“Siamo nettamente contrari all’ipotesi che l’accordo di libero scambio con il Canada passi sulla testa degli agricoltori italiani. Si apre una contraddizione enorme tra gli investimenti europei e la tutela dei prodotti agroalimentari del territorio. Un accordo che apre le porte a triangolazioni commerciali spericolate in un gioco di interessi mondiali contro i quali il nostro modello agricoltura sostenibile sta reggendo solo con la qualità. Con questo accordo il grano fatto maturare sotto la neve con il glifosato invaderà il mercato e spezzerà le gambe alla nostra cerealicoltura”. È il duro commento del vice presidente nazionale di Coldiretti, e presidente regionale, Gennarino Masiello al CETA (Comprehensive Economic and Trade Agreement) che oggi arriva al primo giorno voto in Senato, condividendo l’appello trasversale di rappresentanti del mondo sindacale, della società civile e delle realtà produttive.
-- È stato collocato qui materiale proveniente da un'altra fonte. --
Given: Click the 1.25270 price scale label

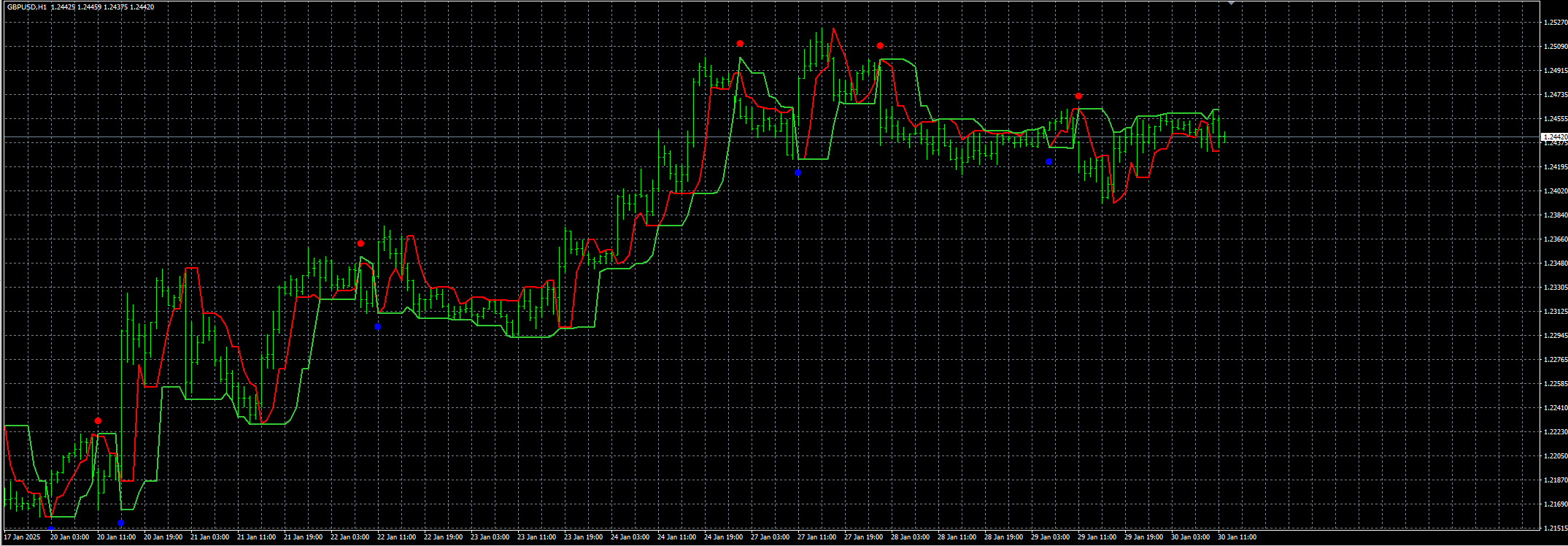Looking at the screenshot, I should click(1556, 23).
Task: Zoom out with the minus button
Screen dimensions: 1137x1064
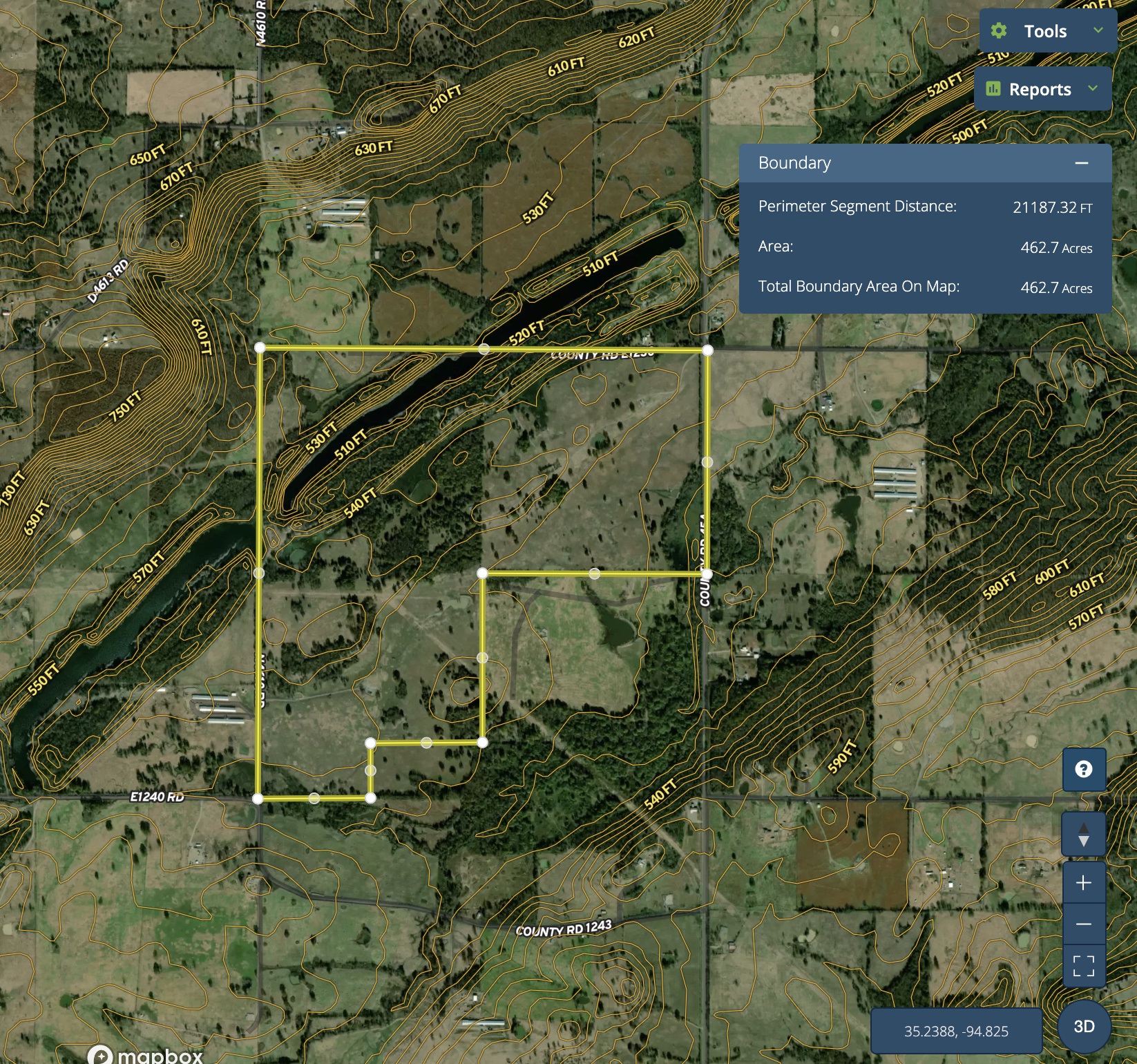Action: point(1083,924)
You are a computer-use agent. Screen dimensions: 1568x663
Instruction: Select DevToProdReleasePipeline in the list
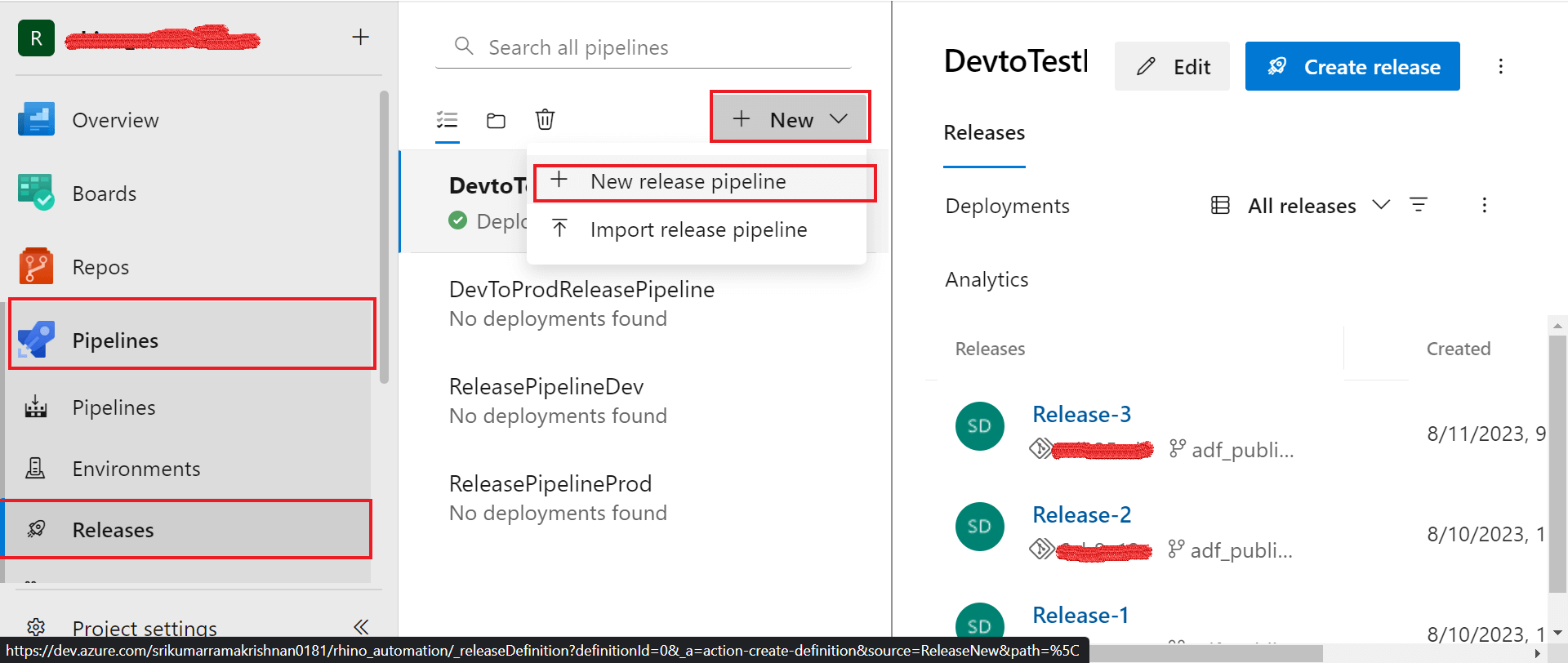click(581, 290)
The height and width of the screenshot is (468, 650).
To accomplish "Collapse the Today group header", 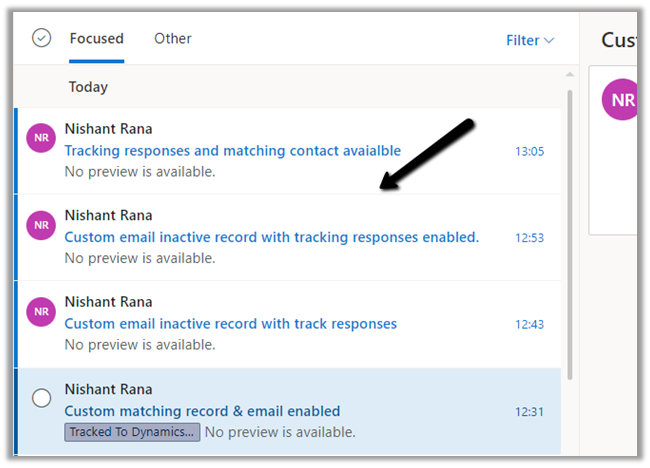I will (88, 87).
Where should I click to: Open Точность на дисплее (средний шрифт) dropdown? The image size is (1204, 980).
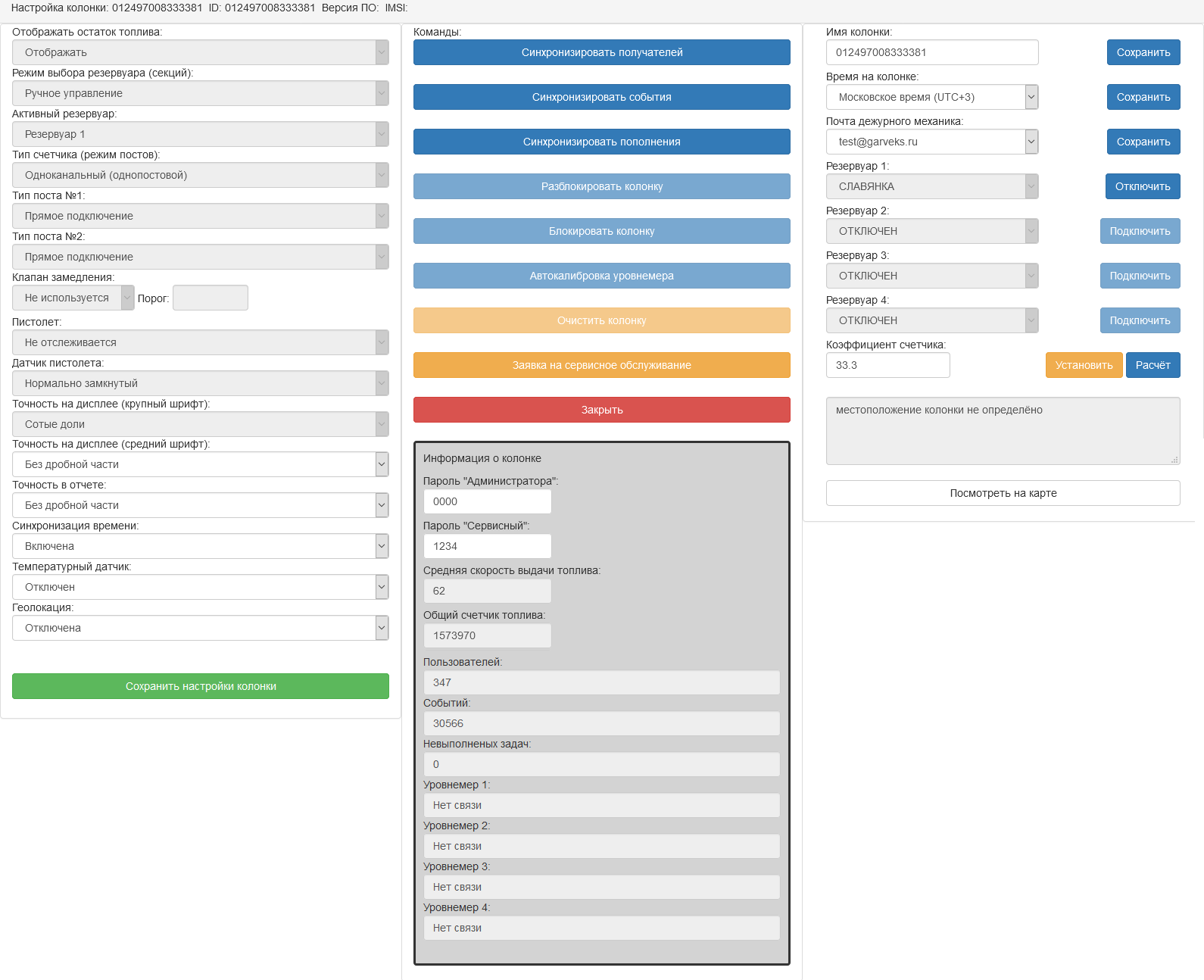(x=201, y=464)
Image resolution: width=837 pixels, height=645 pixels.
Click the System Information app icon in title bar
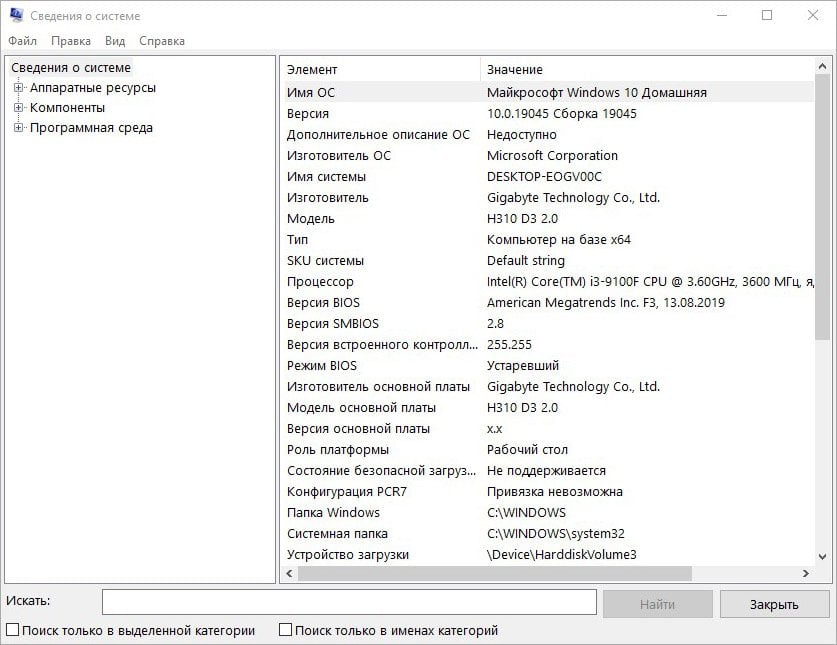tap(15, 16)
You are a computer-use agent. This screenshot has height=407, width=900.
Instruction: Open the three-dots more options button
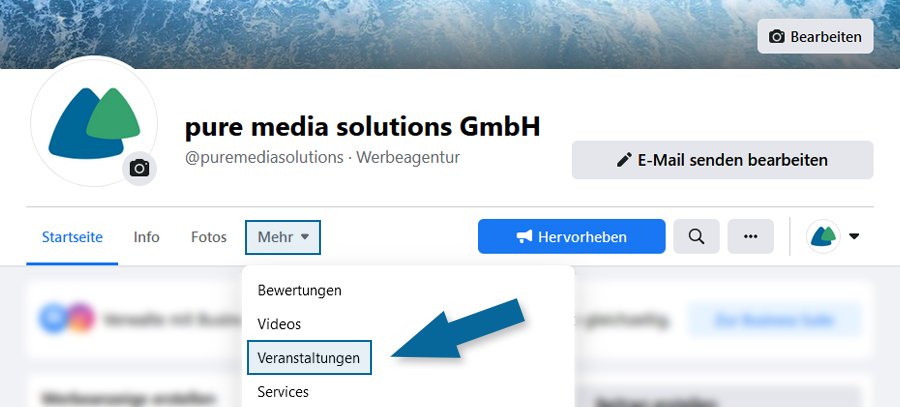coord(751,237)
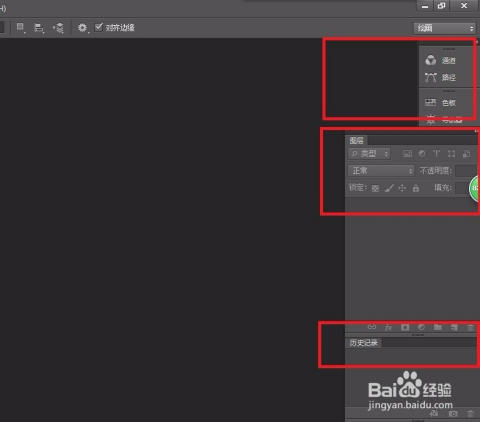Image resolution: width=480 pixels, height=422 pixels.
Task: Toggle the lock transparent pixels icon
Action: coord(375,188)
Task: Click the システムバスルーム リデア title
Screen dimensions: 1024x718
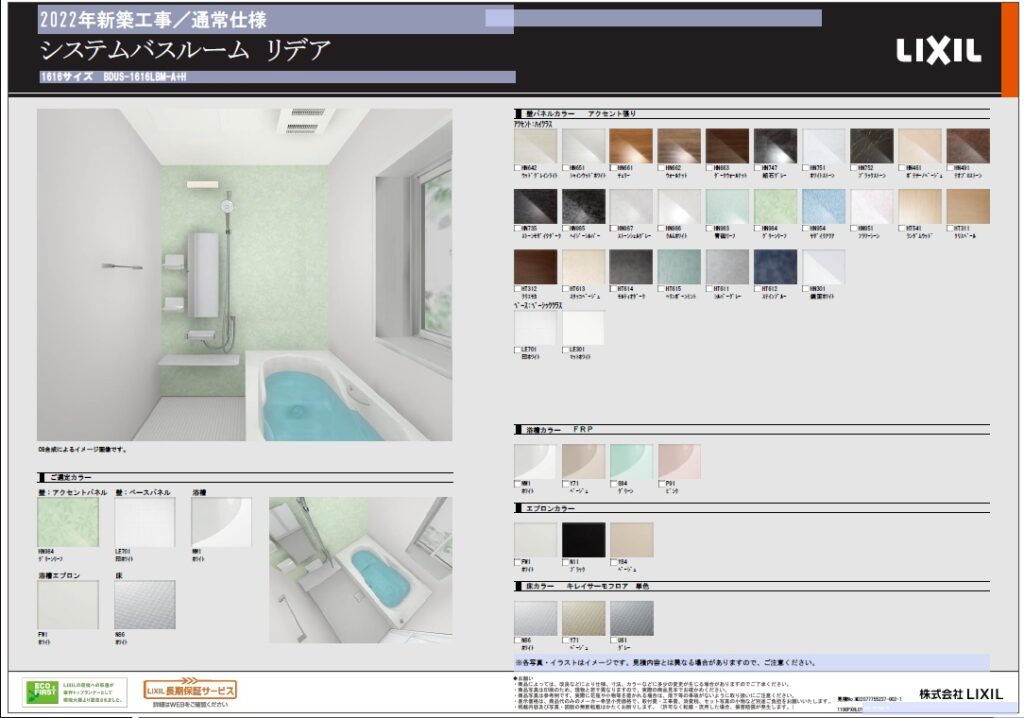Action: coord(185,51)
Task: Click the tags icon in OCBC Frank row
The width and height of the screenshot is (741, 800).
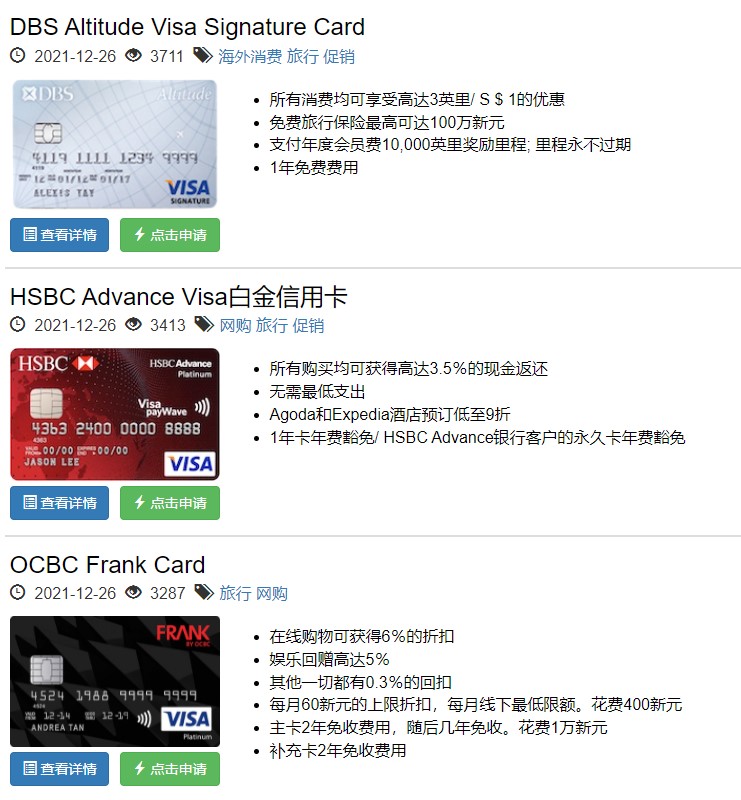Action: [204, 592]
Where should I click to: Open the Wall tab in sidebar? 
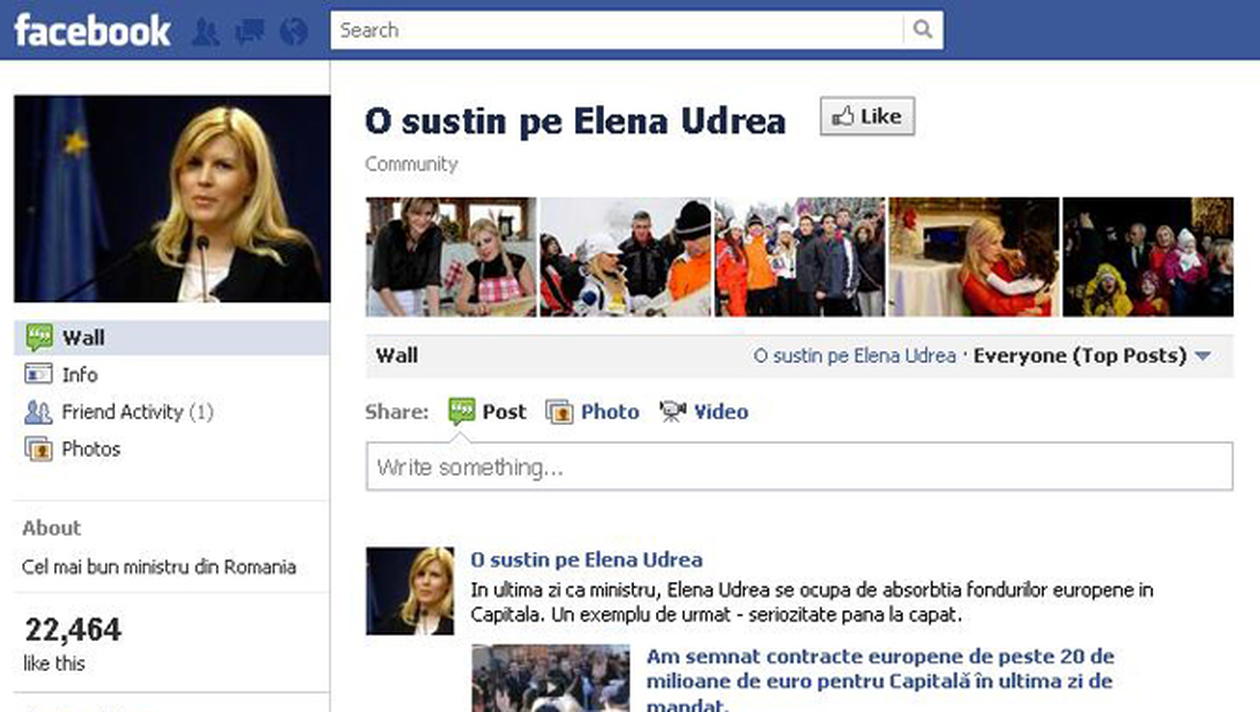[83, 338]
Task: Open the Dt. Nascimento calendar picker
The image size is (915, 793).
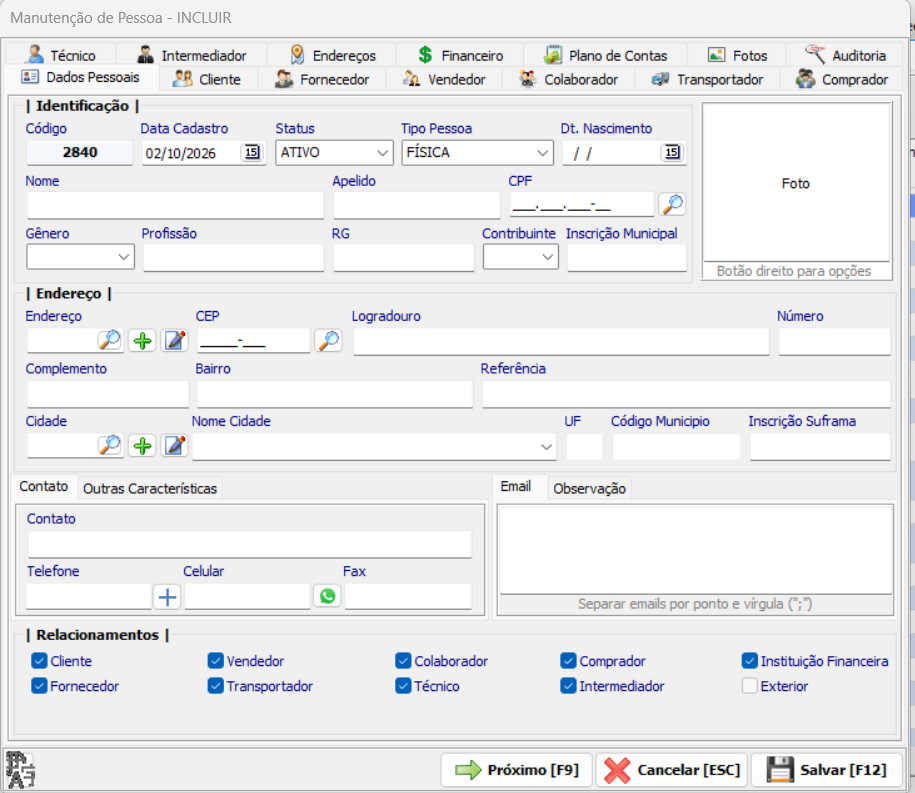Action: [x=672, y=152]
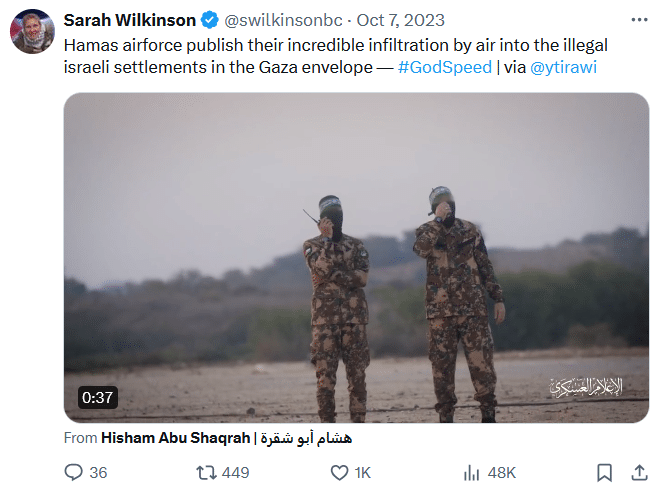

Numerose realtà della società civile, del mondo sindacale, produttivo e dell’ambientalismo – Coldiretti, CGIL, Legambiente, Adusbef, Movimento Consumatori, Federconsumatori, Fairwatch, Greenpeace, Slow Food, Arci e Acli Terra – hanno incontrato il Presidente del Senato, Piero Grasso, per esprimere le diffuse preoccupazioni sugli impatti economici e sociali del CETA. È stata sottolineata la necessità di analizzare più a fondo i potenziali effetti del trattato sull’ordinamento democratico, l’uguaglianza di fronte alla legge, l’occupazione, il settore agricolo e agroalimentare, i diritti dei consumatori e dei lavoratori, il settore dei servizi, il principio di precauzione, la salute e l’ambiente. In particolare, si è evidenziata l’opportunità di attendere il pronunciamento della Corte Costituzionale francese, alle prese con un ricorso firmato da 106 Parlamentari, sui possibili vizi di incostituzionalità dell’accordo, che potrebbe minare l’esercizio della sovranità nazionale, violare il principio di precauzione, l’indipendenza e l’imparzialità dei giudici e il principio di uguaglianza davanti alla legge.
 
Non solo, ma l’urgenza di un voto di ratifica tanto ravvicinato viene a cadere di fronte al fatto che in Canada nulla verrà deciso fino al prossimo autunno. L’assemblea legislativa del Quebec, infatti, ha terminato le sue sessioni deliberative e non tornerà a riunirsi prima di settembre. Per questa ragione, rimane incompiuta l’approvazione della legge sull’implementazione provvisoria del CETA, che dunque non potrà entrare completamente in vigore per i prossimi tre mesi.